EMA3 and EMA4 act as trend filters. Their slopes (up or down) confirm overall momentum and help validate signals.
Each EMA has customizable lengths, sources, and colors for up/down trends.
This “EMA stack” is the foundation of the setup — a structured trend-following framework that adapts to market speed and volatility.
2. Momentum and Confirmation Filters
Each indicator can be individually enabled or disabled for flexibility.
RSI: confirms direction (above/below 50).
MACD: detects momentum crossover (MACD > Signal for bullish confirmation).
Stochastic: identifies trend continuation (K > D for longs, K < D for shorts).
CCI: adds trend bias above/below a threshold.
ATR Filter: filters out small, low-volatility candles to reduce noise.

## Exercise instructions
1. In the EMA setup description, what condition on the MACD gives bullish confirmation?
2. Name every indicator or filter listed under "Momentum and Confirmation Filters" in the EMA setup description.
3. Carry on with the EMA setup description from the point where it stops.

## Collected data
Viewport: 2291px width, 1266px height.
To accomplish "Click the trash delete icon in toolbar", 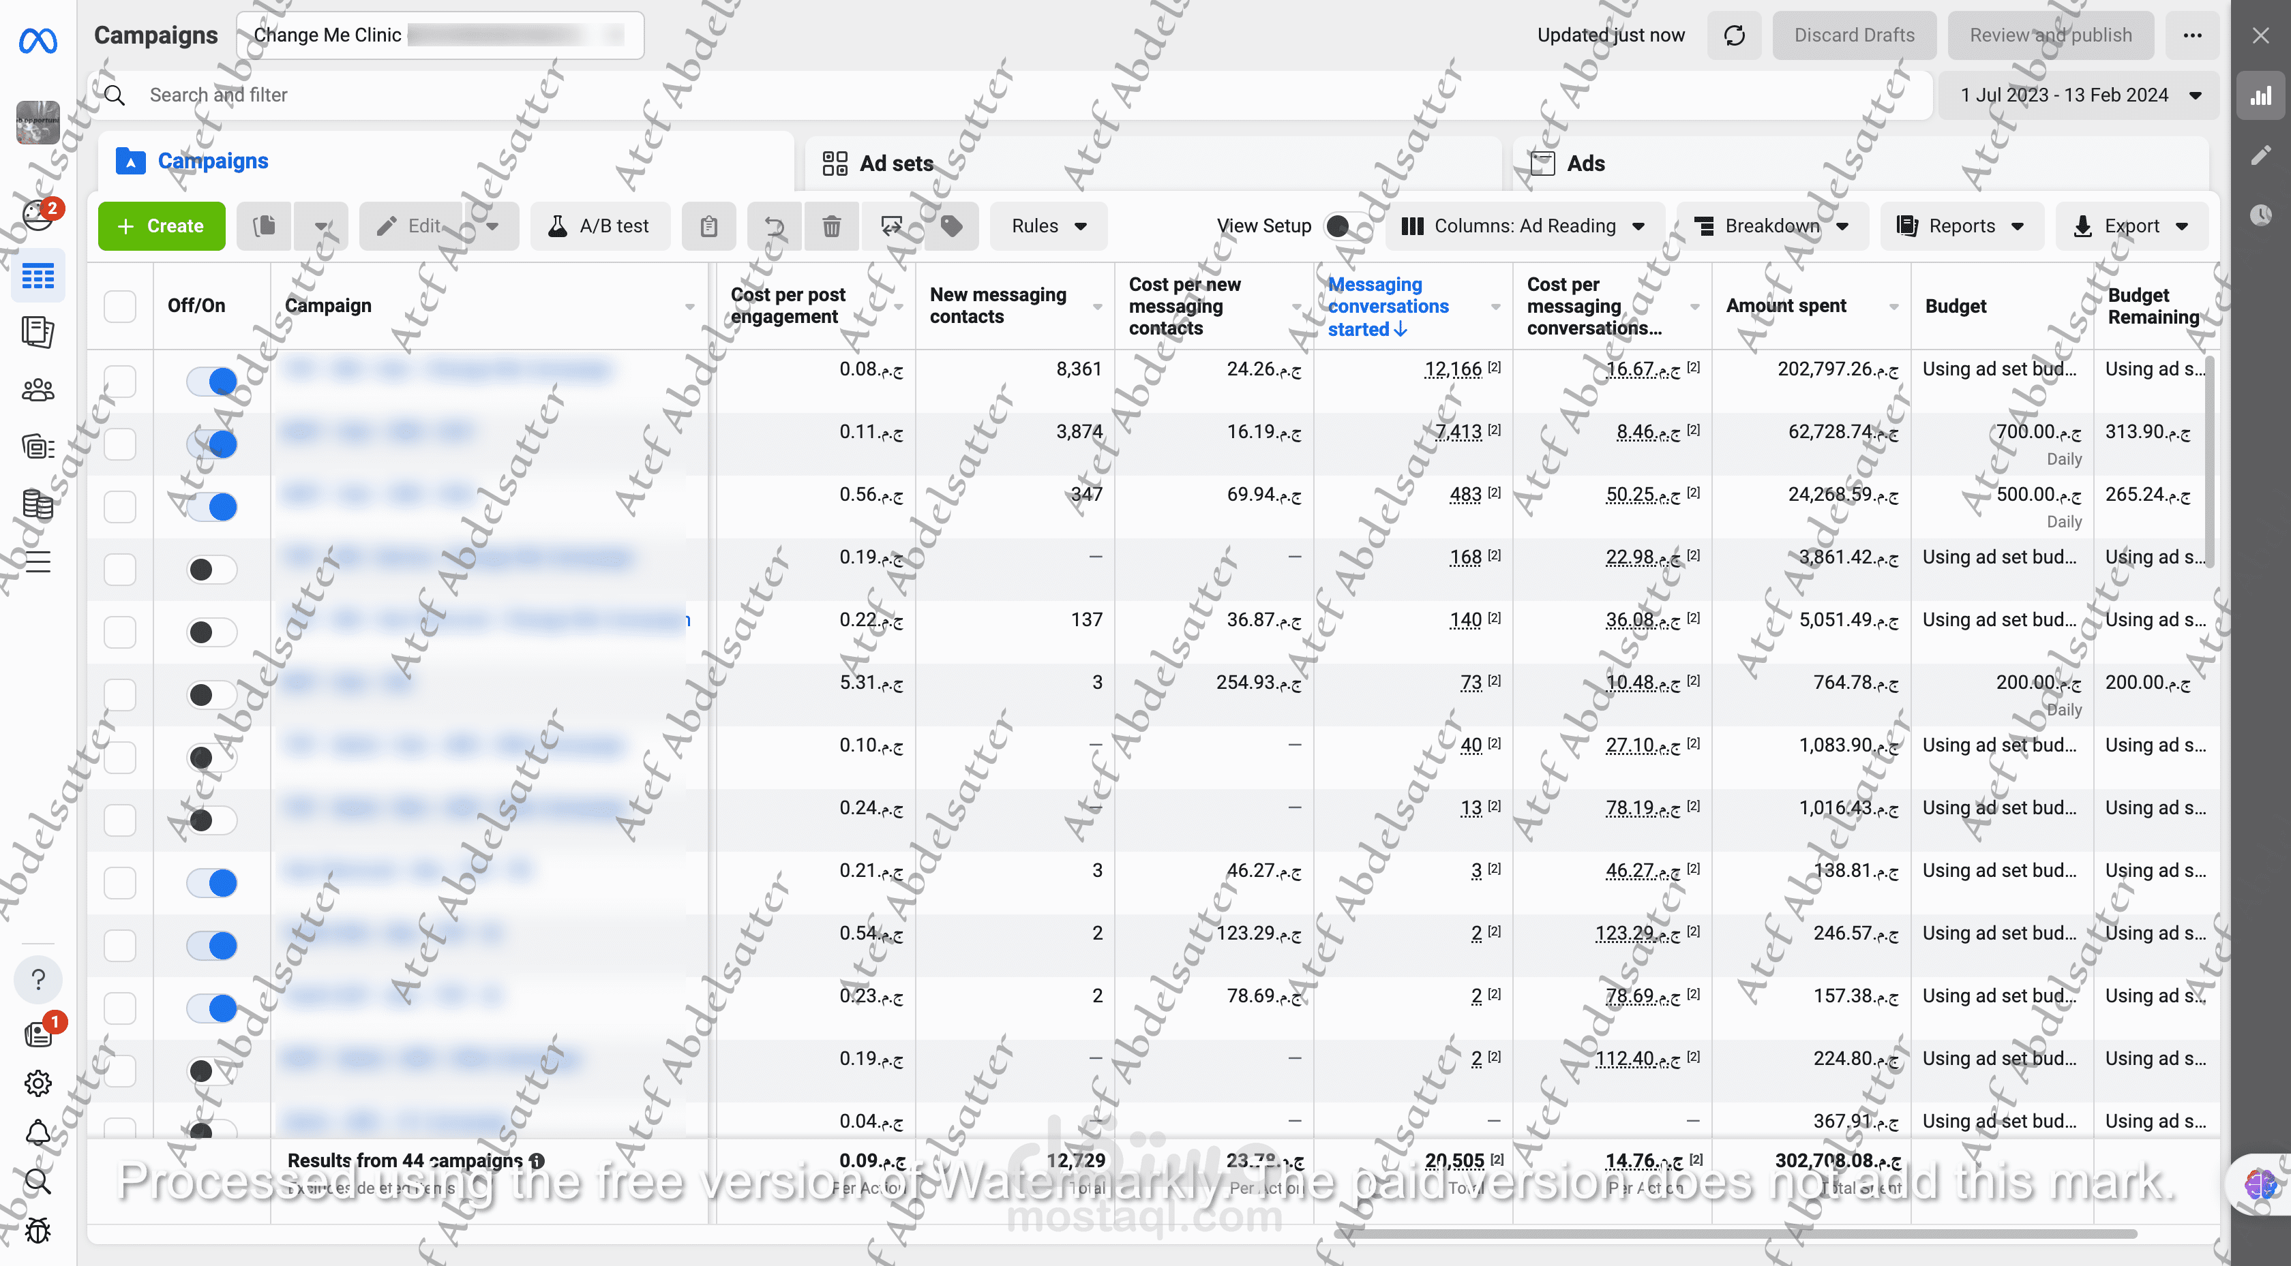I will tap(831, 227).
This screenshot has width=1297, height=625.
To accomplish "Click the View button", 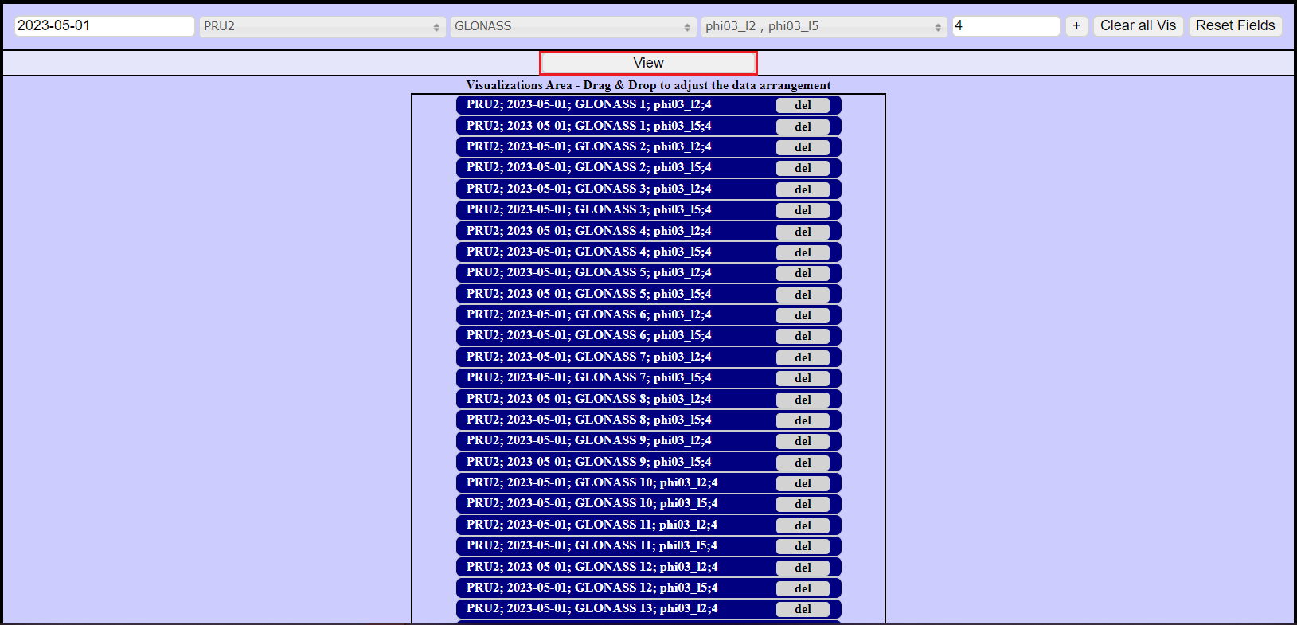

## Answers for the tasks
1. The MACD must be above the Signal line.

2. RSI, MACD, Stochastic, CCI, ATR Filter

3.
You can activate only the filters that fit your trading plan — for instance, trend traders often use RSI and MACD, while scalpers may rely on Stochastic and ATR.
3. Reversal Detection
The indicator includes an optional Reversal Section that independently detects potential turning points.
It combines multiple configurable criteria:
Candlestick patterns (Bullish Hammer, Shooting Star).
Large Candle filter — detects unusually large bars (relative to close).
Price-to-EMA distance — identifies overextended moves that might revert.
RSI Divergence — detects potential momentum shifts.
RSI Overbought/Oversold zones (70/30 by default).
Doji Candles — sign of indecision.
A bullish or bearish reversal signal appears when enough selected criteria are met.
All sub-modules can be toggled on/off individually, giving you full control over sensitivity.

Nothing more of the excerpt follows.